What size can I expect my male Carpintis to get to? He is just a fraction away from hitting 5 inch now. I have read contradicting information on this. A book I read says 7 inch for males yet I have read on the internet that they can get to about 9 or 10 inch. What to believe?

Thanks


----------



## BigJagLover (Oct 25, 2006)

11" is the biggest one I've ever seen. That was in 1997 so I don't think it's too common. I would say on average 10' would be max


----------



## marinerm10 (Feb 2, 2010)

Was that 11" a wild one?


----------



## PepoLD (Dec 9, 2009)

*** seen wilds around 11", even a bit bigger


----------



## oldcatfish (May 27, 2009)

One of the reasons that you see conflicting information is that some sources use Total Length (tip of nose to tip of tail fin) versus others that use Standard Length (tip of nose to base of tail fin).

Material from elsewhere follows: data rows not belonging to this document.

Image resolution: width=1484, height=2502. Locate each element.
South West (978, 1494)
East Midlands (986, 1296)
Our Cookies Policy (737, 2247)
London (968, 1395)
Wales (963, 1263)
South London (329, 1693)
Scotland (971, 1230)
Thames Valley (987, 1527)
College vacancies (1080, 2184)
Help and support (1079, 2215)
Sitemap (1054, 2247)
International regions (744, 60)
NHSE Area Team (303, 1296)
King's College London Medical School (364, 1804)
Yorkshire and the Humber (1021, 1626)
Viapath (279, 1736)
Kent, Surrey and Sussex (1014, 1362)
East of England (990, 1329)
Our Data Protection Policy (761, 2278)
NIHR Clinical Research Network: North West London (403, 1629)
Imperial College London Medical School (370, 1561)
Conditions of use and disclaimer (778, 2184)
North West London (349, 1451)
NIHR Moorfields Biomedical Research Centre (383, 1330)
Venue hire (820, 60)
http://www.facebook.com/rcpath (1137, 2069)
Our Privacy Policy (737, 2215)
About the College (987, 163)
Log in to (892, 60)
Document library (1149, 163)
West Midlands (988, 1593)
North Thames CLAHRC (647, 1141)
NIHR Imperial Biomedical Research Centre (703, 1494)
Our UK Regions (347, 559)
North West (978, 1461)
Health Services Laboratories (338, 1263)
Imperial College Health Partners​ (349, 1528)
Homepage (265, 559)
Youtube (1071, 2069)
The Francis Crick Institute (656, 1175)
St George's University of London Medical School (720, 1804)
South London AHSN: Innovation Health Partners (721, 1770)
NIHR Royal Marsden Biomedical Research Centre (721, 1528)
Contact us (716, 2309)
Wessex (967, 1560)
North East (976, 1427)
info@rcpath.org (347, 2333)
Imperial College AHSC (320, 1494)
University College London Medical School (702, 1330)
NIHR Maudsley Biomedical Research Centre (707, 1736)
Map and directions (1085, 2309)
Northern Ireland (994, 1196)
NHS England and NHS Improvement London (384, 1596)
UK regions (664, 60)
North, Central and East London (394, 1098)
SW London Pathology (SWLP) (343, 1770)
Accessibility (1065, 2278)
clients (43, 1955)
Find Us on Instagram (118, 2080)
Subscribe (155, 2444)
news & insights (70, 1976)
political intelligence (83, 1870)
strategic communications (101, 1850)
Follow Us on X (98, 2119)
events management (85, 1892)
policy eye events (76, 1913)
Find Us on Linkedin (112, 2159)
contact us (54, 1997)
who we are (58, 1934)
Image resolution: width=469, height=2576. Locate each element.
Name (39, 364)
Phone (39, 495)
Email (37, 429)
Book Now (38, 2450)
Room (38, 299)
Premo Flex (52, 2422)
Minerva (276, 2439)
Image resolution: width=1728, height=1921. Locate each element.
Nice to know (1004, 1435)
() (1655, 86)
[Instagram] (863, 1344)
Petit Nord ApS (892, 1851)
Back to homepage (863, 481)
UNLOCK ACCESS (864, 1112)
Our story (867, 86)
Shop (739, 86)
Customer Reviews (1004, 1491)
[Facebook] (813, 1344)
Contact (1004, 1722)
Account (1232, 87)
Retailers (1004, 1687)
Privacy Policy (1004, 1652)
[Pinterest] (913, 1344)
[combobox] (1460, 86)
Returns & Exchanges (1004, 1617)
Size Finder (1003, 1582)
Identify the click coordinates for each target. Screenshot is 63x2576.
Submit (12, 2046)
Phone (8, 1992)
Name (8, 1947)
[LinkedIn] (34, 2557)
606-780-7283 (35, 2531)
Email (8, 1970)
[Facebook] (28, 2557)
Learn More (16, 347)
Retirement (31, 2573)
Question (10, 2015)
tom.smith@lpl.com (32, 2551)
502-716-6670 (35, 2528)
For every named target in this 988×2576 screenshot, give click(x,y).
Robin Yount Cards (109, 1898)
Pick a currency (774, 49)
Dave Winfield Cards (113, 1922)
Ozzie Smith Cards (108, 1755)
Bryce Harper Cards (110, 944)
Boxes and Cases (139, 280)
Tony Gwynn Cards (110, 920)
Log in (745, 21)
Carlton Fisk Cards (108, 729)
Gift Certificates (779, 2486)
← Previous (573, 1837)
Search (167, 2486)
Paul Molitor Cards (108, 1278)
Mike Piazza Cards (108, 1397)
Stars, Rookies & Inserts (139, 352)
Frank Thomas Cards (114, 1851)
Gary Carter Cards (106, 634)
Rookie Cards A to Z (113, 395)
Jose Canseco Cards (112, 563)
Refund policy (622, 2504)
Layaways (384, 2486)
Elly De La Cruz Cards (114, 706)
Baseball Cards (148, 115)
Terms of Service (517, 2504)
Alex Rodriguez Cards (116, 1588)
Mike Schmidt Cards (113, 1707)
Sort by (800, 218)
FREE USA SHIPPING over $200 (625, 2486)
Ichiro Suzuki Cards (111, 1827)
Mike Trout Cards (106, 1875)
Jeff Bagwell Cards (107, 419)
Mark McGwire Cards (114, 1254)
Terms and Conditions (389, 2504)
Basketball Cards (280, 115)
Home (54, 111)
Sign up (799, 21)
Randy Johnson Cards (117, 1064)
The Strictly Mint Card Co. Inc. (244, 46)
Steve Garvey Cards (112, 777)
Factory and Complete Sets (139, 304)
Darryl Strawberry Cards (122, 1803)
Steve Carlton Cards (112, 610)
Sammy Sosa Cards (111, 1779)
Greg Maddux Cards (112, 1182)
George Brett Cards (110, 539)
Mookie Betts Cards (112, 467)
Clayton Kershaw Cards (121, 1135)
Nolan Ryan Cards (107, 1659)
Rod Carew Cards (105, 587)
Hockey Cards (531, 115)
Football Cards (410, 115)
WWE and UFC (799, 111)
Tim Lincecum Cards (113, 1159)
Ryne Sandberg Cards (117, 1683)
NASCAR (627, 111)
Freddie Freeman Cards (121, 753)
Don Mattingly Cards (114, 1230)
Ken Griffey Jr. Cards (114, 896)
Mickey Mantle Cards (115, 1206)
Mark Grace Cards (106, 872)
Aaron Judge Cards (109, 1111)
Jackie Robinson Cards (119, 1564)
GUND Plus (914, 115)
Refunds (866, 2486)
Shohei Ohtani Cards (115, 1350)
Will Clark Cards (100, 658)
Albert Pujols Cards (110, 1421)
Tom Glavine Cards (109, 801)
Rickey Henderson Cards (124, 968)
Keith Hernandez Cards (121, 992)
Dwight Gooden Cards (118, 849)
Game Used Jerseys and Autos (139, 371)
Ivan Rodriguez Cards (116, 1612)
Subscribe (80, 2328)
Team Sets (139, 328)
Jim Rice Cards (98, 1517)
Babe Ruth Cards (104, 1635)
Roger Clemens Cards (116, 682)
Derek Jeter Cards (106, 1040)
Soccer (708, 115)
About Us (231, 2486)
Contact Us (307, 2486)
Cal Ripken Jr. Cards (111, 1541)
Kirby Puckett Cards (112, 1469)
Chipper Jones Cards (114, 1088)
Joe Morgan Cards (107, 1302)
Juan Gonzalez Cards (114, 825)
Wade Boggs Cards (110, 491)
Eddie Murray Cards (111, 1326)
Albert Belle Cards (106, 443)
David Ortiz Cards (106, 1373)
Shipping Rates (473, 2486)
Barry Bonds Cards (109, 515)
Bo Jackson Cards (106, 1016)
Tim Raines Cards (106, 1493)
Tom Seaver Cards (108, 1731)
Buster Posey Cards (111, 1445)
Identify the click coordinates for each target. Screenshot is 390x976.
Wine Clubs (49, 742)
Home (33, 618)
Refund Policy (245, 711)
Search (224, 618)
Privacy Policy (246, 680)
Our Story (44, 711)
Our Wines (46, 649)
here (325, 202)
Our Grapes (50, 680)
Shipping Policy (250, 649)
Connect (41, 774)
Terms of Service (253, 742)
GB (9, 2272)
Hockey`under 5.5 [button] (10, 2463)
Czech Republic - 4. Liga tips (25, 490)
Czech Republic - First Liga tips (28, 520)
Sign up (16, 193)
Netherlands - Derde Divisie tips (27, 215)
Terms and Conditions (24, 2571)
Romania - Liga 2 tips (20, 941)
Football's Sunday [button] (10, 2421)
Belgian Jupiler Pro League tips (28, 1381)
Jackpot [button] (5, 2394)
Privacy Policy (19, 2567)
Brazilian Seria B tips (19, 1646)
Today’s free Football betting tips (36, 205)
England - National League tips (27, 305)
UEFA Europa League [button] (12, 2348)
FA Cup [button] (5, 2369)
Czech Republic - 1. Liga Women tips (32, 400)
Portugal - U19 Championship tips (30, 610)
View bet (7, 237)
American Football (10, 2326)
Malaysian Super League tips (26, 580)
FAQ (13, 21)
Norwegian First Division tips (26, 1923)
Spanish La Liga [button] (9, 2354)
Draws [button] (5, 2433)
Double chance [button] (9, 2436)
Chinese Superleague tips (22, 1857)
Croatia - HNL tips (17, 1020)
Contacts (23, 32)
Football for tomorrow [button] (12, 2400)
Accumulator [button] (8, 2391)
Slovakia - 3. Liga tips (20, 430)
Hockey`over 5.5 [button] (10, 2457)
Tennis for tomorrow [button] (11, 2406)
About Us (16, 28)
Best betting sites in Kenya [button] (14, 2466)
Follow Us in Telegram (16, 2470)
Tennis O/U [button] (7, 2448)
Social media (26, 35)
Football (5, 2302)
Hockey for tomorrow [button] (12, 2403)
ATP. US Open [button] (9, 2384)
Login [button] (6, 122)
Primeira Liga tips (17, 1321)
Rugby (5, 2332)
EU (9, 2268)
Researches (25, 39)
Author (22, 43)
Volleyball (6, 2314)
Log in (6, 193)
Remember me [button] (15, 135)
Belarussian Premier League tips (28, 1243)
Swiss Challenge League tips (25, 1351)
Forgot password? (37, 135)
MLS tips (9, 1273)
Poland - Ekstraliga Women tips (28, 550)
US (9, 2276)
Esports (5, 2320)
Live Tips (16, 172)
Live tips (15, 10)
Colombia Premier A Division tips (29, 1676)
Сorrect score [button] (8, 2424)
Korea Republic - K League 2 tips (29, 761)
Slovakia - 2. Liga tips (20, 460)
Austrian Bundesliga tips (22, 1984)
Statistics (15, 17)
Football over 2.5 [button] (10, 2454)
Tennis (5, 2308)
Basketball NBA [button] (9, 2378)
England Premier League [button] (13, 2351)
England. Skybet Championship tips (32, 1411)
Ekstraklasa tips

H. Carpinte males can grow to 10 inches Standard length, but 8 inches is more common.


----------



## joshk281 (Sep 16, 2010)

*** seen them as large as 12"


----------



## marinerm10 (Feb 2, 2010)

Nice one. I hope my 75 Gallon won't restrict him ( Two other tank mates ) long term?

Would love it if he got to around 8" even 7" would be nice.


----------



## Aquamojo (Jan 4, 2003)

I had an Escondido that was easily 12" The norm is between 8-10"


----------



## BigJagLover (Oct 25, 2006)

The 11" one is saw was a total length. He was massive, with a big hump on his head, and long trailers on his dorsal and anal fin.


----------



## BigJagLover (Oct 25, 2006)

and no he wasn't wild, just old!!!


----------



## marinerm10 (Feb 2, 2010)

Really, thats great I wold love mine to get that big but I don't think it will for a long time yet.


----------